If you'd care to take a look at it, it's at this web site:
http://www.barackobama.com/pdf/ObamaBlueprintForChange.pdf
Australian elections are held on a Saturday, while not a holiday, is not a normal working day.
Penalties although not harsh are sufficient to ensure about 95% compliance.
Mind you although attendance at a polling station is compulsory, actually voting is not, as you can spoil your ballot. This is termed 'voting informal' and can be as high as 10%.
"You can't compel participation; you can't stop people from sitting out the vote."
Actually, from the little I know of Australia, this is not true. For them election day is a holiday and voting is compulsory. I don't know what the penalties are for not showing up at the polls, but to say you "can't" compel participation in an election is only true of the US.
PS ... one other point I keep making. When the Dems have an internal contest like the one for a nomination to run as the party's candidate for an office, they can basically set whatever rules they want. They have to stay within federal law. But within that limit, they can do what they want.
So, why don't the Dems run something like this for their presidential nominations? They easily could.
The answer is of course that they want big money to be able to decide who their candidate is. The last thing the Dems would want would be a system where a Gravel or a Kucinich could compete fairly with a Hillary or an Obama corporate funded campaign.
What jskinner says is important. We keep hearing about differently problems in our system of elections. But just fixing any one doesn't fix the system. It needs a systematic overhaul that eliminates ALL the ways in which democracy is denied and subverted.
Just one example... I keep hearing about paper trails on voting machines. Yes, that's needed. But, if you have a crooked vote counting system down at county HQ, putting paper trails on the machines doesn't on its own lead to pure and democratic elections. Or, even if the votes are cast and counted fairly, if you've got a system that only allows for a choice between two corporate-approved and backed candidates, that still ain't a free and fair democratic system.
So, yes I like this. But its just one step.
truthmonger - Sorry, but mail-in ballots are among the most easily manipulated. After all, who's watching? Anyone with inside access can pitch yours and submit a forged one in its place or simply change your vote. Then, they all get run through optical scan machines anyway; software-driven devices running on proprietary code. No security there!
The public funding aspect of this movement is encouraging, but until they decide to publicly hand-count the ballots at the precinct and immediately post results there, their election security and transparency is as lacking as anywhere else.
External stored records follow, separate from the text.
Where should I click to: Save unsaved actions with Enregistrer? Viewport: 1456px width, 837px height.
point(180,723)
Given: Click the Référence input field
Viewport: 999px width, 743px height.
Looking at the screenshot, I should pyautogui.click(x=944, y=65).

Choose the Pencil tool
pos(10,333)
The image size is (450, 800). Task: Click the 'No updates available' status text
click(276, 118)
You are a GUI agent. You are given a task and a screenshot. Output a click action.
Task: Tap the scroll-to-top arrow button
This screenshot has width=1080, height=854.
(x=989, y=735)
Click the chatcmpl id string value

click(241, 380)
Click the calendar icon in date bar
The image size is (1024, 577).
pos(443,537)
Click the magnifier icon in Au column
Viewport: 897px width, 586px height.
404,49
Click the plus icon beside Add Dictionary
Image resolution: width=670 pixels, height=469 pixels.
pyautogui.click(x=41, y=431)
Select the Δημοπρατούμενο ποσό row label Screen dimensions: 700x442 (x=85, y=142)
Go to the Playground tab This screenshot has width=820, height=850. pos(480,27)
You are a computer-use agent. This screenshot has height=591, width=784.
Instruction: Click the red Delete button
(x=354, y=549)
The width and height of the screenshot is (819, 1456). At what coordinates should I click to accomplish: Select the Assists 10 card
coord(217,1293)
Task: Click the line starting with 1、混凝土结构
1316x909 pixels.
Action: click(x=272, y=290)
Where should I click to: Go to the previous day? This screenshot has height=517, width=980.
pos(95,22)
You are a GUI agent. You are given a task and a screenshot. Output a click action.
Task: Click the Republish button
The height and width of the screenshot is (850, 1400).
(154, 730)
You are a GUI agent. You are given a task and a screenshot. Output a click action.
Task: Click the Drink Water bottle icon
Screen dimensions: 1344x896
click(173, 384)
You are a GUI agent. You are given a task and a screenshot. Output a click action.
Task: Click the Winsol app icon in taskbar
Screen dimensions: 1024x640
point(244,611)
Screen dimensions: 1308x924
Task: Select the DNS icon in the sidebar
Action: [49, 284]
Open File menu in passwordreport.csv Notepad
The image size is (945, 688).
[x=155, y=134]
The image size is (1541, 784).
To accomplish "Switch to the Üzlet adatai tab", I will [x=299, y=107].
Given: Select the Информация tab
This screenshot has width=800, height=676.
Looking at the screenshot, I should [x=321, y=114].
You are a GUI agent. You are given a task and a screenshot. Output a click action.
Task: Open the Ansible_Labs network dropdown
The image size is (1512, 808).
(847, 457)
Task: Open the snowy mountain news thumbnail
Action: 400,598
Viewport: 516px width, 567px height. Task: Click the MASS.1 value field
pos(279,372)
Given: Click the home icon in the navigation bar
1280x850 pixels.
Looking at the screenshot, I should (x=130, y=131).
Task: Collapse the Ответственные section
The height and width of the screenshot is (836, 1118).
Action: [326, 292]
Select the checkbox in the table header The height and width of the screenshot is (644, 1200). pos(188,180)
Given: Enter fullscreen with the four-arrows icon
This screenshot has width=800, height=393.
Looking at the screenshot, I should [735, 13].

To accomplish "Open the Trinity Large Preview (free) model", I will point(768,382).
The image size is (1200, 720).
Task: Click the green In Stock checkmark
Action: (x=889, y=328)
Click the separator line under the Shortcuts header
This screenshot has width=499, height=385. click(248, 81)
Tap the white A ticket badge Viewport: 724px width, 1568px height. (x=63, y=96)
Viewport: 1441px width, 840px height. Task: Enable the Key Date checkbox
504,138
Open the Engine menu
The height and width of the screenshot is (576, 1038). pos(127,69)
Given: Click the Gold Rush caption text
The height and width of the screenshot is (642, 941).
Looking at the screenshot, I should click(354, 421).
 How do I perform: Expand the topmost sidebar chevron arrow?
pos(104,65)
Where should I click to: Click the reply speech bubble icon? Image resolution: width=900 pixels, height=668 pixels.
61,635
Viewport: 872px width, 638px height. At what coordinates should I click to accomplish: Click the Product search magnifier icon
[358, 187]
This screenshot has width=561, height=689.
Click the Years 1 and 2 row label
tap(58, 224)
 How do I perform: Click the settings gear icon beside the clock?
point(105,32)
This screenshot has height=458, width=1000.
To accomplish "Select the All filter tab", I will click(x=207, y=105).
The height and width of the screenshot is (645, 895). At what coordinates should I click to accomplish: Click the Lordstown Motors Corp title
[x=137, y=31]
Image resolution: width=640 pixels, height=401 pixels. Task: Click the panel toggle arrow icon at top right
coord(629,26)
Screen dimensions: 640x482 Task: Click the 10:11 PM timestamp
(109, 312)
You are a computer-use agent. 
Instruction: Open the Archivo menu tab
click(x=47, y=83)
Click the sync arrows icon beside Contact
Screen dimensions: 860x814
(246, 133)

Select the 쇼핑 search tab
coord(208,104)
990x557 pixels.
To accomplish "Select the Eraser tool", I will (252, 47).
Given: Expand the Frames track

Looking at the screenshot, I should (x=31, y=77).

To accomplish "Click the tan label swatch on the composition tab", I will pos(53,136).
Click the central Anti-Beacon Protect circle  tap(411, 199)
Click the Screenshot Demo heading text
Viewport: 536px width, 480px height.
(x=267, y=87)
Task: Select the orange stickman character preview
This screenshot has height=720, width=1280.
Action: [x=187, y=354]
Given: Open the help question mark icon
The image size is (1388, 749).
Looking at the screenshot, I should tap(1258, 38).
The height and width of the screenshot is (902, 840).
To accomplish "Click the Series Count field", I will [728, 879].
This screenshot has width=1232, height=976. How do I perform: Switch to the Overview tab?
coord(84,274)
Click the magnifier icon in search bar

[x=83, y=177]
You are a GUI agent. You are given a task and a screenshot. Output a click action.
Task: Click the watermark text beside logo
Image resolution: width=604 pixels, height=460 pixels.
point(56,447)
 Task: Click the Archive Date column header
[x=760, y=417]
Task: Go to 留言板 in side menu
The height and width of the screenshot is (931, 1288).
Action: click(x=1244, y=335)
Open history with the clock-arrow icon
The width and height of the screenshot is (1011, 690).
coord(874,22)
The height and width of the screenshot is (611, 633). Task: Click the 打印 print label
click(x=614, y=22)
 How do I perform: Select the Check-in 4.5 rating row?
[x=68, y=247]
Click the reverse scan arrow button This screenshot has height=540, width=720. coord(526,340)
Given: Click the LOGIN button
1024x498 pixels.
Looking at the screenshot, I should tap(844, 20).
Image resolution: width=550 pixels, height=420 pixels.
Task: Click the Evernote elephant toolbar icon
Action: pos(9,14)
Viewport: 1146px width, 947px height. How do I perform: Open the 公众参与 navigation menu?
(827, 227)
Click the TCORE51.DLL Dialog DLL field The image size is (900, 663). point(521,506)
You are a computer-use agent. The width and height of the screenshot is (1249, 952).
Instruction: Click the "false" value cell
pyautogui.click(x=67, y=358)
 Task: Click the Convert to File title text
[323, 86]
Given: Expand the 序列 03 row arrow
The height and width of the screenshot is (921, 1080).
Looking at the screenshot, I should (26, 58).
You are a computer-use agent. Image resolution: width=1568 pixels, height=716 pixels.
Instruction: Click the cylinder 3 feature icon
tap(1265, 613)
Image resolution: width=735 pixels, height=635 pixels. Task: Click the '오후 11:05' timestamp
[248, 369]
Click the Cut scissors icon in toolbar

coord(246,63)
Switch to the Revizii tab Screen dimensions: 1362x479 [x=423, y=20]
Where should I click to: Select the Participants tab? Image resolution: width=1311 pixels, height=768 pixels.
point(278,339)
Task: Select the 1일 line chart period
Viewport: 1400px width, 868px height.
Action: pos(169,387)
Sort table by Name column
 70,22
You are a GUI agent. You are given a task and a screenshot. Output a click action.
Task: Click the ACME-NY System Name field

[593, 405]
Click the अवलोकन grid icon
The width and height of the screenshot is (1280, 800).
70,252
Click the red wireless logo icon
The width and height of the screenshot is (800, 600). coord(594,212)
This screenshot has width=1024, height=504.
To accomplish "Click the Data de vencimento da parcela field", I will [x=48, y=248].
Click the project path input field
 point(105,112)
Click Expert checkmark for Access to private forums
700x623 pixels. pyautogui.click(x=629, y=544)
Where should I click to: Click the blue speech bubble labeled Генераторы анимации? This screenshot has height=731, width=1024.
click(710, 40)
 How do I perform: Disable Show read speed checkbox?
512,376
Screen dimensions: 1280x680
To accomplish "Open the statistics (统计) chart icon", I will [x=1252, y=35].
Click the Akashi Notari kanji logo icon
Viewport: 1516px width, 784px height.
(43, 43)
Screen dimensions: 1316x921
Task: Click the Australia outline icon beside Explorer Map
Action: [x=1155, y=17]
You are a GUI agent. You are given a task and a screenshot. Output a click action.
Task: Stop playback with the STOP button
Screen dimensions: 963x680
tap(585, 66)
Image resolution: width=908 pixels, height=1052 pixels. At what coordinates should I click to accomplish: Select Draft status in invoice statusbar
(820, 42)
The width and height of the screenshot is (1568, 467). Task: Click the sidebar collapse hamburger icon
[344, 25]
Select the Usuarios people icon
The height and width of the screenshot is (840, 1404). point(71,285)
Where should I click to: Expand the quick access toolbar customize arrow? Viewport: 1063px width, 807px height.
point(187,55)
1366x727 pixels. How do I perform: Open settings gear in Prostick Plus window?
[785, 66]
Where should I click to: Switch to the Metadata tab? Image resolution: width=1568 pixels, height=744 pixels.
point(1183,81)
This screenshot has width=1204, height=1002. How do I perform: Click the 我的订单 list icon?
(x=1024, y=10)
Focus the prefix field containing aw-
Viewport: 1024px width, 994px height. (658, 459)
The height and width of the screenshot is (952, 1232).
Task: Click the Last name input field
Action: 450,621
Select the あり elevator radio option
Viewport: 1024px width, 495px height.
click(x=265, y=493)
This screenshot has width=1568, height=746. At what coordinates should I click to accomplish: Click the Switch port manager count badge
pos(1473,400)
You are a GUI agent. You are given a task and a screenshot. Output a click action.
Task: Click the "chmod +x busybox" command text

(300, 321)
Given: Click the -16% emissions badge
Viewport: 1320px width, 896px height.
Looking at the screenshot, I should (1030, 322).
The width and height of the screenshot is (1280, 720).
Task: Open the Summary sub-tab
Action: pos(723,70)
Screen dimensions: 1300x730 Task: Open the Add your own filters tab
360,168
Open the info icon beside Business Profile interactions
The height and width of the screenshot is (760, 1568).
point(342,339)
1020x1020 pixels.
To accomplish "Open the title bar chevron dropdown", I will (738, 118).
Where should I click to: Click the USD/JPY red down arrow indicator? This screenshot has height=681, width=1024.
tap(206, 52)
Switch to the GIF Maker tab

There's a lot more to clean elections than equal access and equal funding for candidates.
As our ex-governor once said "Please visit Oregon, but then go home".
"Some political scientists argue that voting is irrational,..." and some climate scientists argue that global warming is a hoax.
Congratulations, Portland! Your progressive duplication of the Clean Elections model that is gaining traction all across the country is one more instance at striving for true democracy. And the accelerated effort to fill the vacated council seat argues for shorter campaign seasons at all levels of elections. It's wasted money going to the media conglomerates and boring, dividing and confusing the electorate.
I hear that Oregon is one of the few states with mail-in ballots. More people can vote, you can track a paper trail, etc. Can anyone explain why the rest of the country won't go this way? I mean besides keeping Diebold in business and assuring fixed elections?
Yeah Oregon !
Voting is irrational? What's the alternative if you don't like what autocrats are doing to you?
I've never even heard of this! This is so exciting.